Classical MD Modules

Introduction

../_images/lipid.jpg

This is a collection of the modules that have been created by E-CAM community within the area of Classical MD. This documentation is created using ReStructured Text and the git repository for the documentation source files can be found at https://gitlab.e-cam2020.eu/e-cam/E-CAM-Library which are open to contributions from E-CAM members.

In the context of E-CAM, the definition of a software module is any piece of software that could be of use to the E-CAM community and that encapsulates some additional functionality, enhanced performance or improved usability for people performing computational simulations in the domain areas of interest to us.

This definition is deliberately broader than the traditional concept of a module as defined in the semantics of most high-level programming languages and is intended to capture inter alia workflow scripts, analysis tools and test suites as well as traditional subroutines and functions. Because such E-CAM modules will form a heterogeneous collection we prefer to refer to this as an E-CAM software repository rather than a library (since the word library carries a particular meaning in the programming world). The modules do however share with the traditional computer science definition the concept of hiding the internal workings of a module behind simple and well-defined interfaces. It is probable that in many cases the modules will result from the abstraction and refactoring of useful ideas from existing codes rather than being written entirely de novo.

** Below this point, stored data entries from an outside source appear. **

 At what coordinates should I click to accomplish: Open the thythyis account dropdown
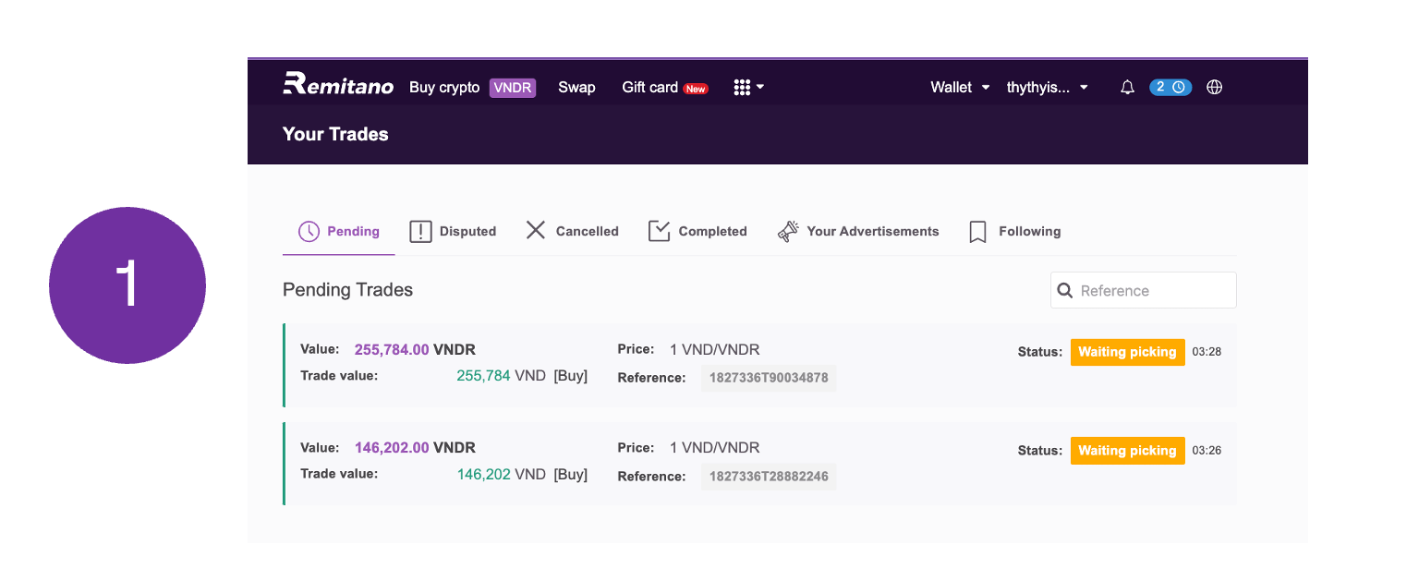click(1048, 88)
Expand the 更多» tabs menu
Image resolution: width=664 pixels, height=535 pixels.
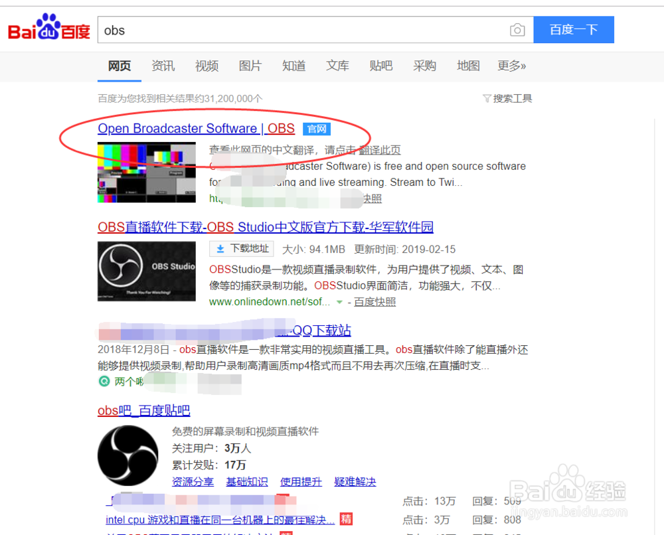[511, 66]
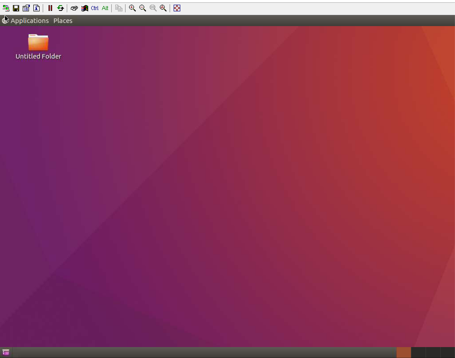Open a new VNC connection
Viewport: 455px width, 358px height.
pyautogui.click(x=6, y=8)
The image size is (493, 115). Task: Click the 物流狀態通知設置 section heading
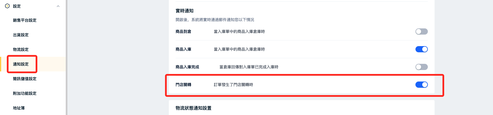click(194, 108)

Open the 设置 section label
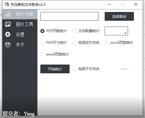point(20,34)
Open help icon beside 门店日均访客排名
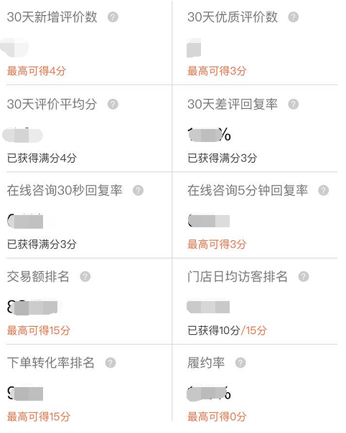The width and height of the screenshot is (346, 433). point(304,277)
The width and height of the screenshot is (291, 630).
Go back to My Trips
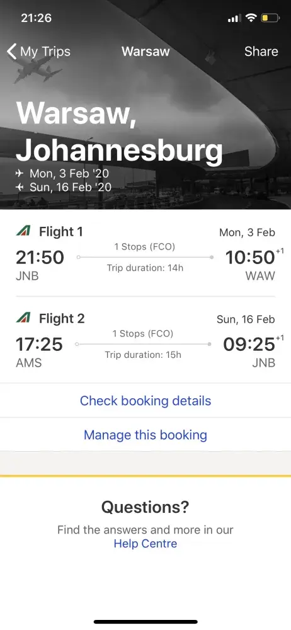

Perhaps more important than exactly what a module is, is how it is written and used. A final E-CAM module adheres to current best-practice programming style conventions, is well documented and comes with either regression or unit tests (and any necessary associated data). E-CAM modules should be written in such a way that they can potentially take advantage of anticipated hardware developments in the near future (and this is one of the training objectives of E-CAM).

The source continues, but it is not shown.